Customer segmentation is the process of grouping customers together based on some common characteristics, based on their interactions with the business. In most cases this interaction is in terms of their purchase behavior and patterns. These groups are beneficial for marketing campaigns, in identifying potential profitable customers and in developing customer loyalty.
To identify clusters of customer based on their purchase behaviour by taking into account the recency, frequency and monetary value of their transactions.
Each row of data represents a transaction and each column contains a transaction's attributes.
InvoiceNo : A unique identifier for the invoice. An invoice number shared across rows means that those transactions were performed in a single invoice (multiple purchases).
StockCode : Identifier for items contained in an invoice.
Description : Textual description of each of the stock item.
Quantity : The quantity of the item purchased.
InvoiceDate : Date of purchase.
UnitPrice : Value of each item.
CustomerID : Identifier for customer making the purchase.
Country : Country of customer.
-
Loading Dependencies
-
Loading Data
-
Data Exploration
-
Data Processing
-
Focussing on One Market (UK in this case)
-
Building Recency Feature
-
Calculating Frequency and Monetary Values
-
Customer Segmentation Kmeans Algorithm Silhouette Score Metric
-
Visualize Customer Segments
We use the silhouette score for finding out the optimal number of clusters during our clustering process.
Sales By Counntry
Top 15 customers contributing to 10.5% of total sales
Sales Recency
Data with Recency, Frequency and Monetary feature
Developed and tested 3,4 and 5 number of clusters for their silhouette score.

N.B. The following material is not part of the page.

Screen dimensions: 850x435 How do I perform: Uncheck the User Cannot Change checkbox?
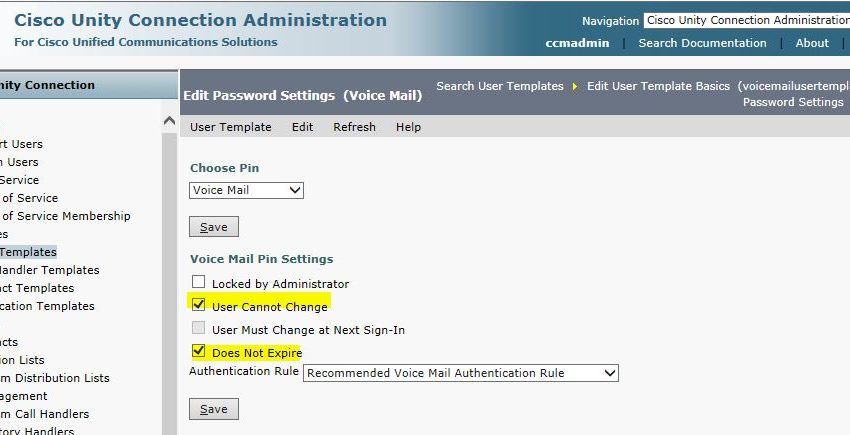pos(198,305)
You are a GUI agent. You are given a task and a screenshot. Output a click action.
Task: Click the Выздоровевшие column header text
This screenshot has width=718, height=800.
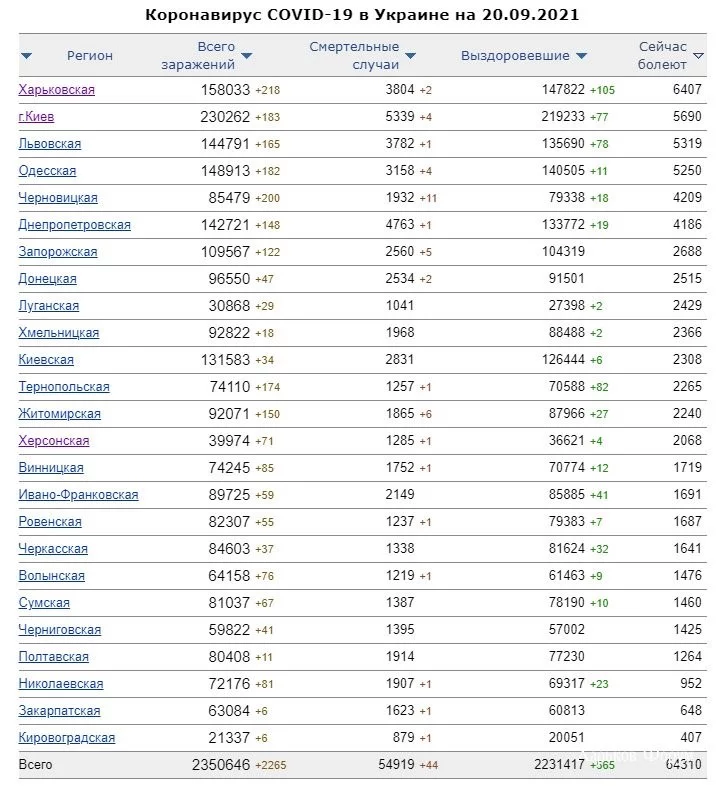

The results are as follows:
Clusters 3
-
There is a stark difference in Monetary vallue of customer
-
Cluster 2 is the cluster with high value customers who shop frequently and is certainly an important segement for each business.
-
Cluster 0 and 1 has customer groups with low spend and medium spends
Clusters 4
- The high value customers are subdivided into two groups, one with lower spends and lower frequency (represented by cluster 0) and another with high amount and higher frquency but lower recency represented by cluster 1.
Clusters 5
- With 5 clusters too we have two subgroup for higher spend customers and 3 subgroup for customers with lower spend but varying frequency and recency.
Amount vs Frequency
Recency vs Amount
Recency vs Frequency
Going by mathematical metrics we see the silhouette score for 3 clusters is max suggesting that 3 clusters is the optimal number of clusters for this dataset. However we need to include business metrics and domain insights in our modelling process to obtain the best suited data-focussed solution for the bsuiness problem at hand :-)